:: Stated task ::
Please copy, word for word, the stretch of the VPC peering guide below from "We’re setting up" through "to all resources.".

:: Extract to read ::
►
If you have ever wondered why your VMs can’t communicate to each other even though everything is connected, you’re not alone. It took me a few tries to understand how VPC peering actually works in Google Cloud Platform.
This guide walks through a real-world scenario: three VPCs that need selective connectivity. We’ll use a PostgreSQL database to prove what works and what doesn’t when dealing with non-transitive routing — something that matters when you’re connecting multiple VPCs together.
We’re setting up three Virtual Private Cloud networks:
We’ll peer Platform ↔ Data and Data ↔ Security, but Platform will NOT be able to reach Security even though they’re both connected to Data. That’s non-transitive routing.
Here’s what the network topology looks like:
In production environments, you can’t just throw everything into one giant VPC. Different teams own different resources. Compliance requirements demand network isolation. But services still need to communicate.
VPC peering gives you that selective connectivity. It’s faster than VPN tunnels (no encryption overhead), cheaper than Shared VPC for multi-tenant scenarios, and more secure than assigning public IPs to all resources.
VPC Network Peering connects two Virtual Private Cloud networks so that resources in each network can communicate using private IP addresses. Traffic stays within Google’s network and doesn’t traverse the public internet.
This is what we’ll prove in this demo. From Google Cloud documentation:
VPC Network Peering is not transitive. If VPC network N1 is peered with N2, and N2 is peered with N3, there is no connectivity between N1 and N3 unless you explicitly create a peering connection between them.
In practical terms:
This design is intentional for security and network isolation. You’ll see this behavior firsthand in Step 8.
You’ll need:
Clone the repository:
git clone https://github.com/misskecupbung/gcp-vpc-peering.git
cd ~/gcp-vpc-peering/
Set your project ID and enable required APIs:
export PROJECT_ID="your-project-id"
gcloud config set project $PROJECT_ID
gcloud services enable compute.googleapis.com
gcloud services enable iap.googleapis.com
These APIs are required for:
Navigate to the Terraform directory and set up your configuration:
cd ~/gcp-vpc-peering/terraform
cp terraform.tfvars.example terraform.tfvars
# Update the project ID in `terraform.tfvars`
sed -i "s/your-project-id/$PROJECT_ID/" terraform.tfvars
# Verify the configuration:
cat terraform.tfvars
You should see your actual project ID in the file.
◄
:: Supplied information ::
►
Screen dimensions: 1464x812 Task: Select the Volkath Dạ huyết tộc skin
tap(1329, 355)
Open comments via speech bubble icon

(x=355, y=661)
◄
:: Response to the task ::
We’re setting up three Virtual Private Cloud networks:
We’ll peer Platform ↔ Data and Data ↔ Security, but Platform will NOT be able to reach Security even though they’re both connected to Data. That’s non-transitive routing.
Here’s what the network topology looks like:
In production environments, you can’t just throw everything into one giant VPC. Different teams own different resources. Compliance requirements demand network isolation. But services still need to communicate.
VPC peering gives you that selective connectivity. It’s faster than VPN tunnels (no encryption overhead), cheaper than Shared VPC for multi-tenant scenarios, and more secure than assigning public IPs to all resources.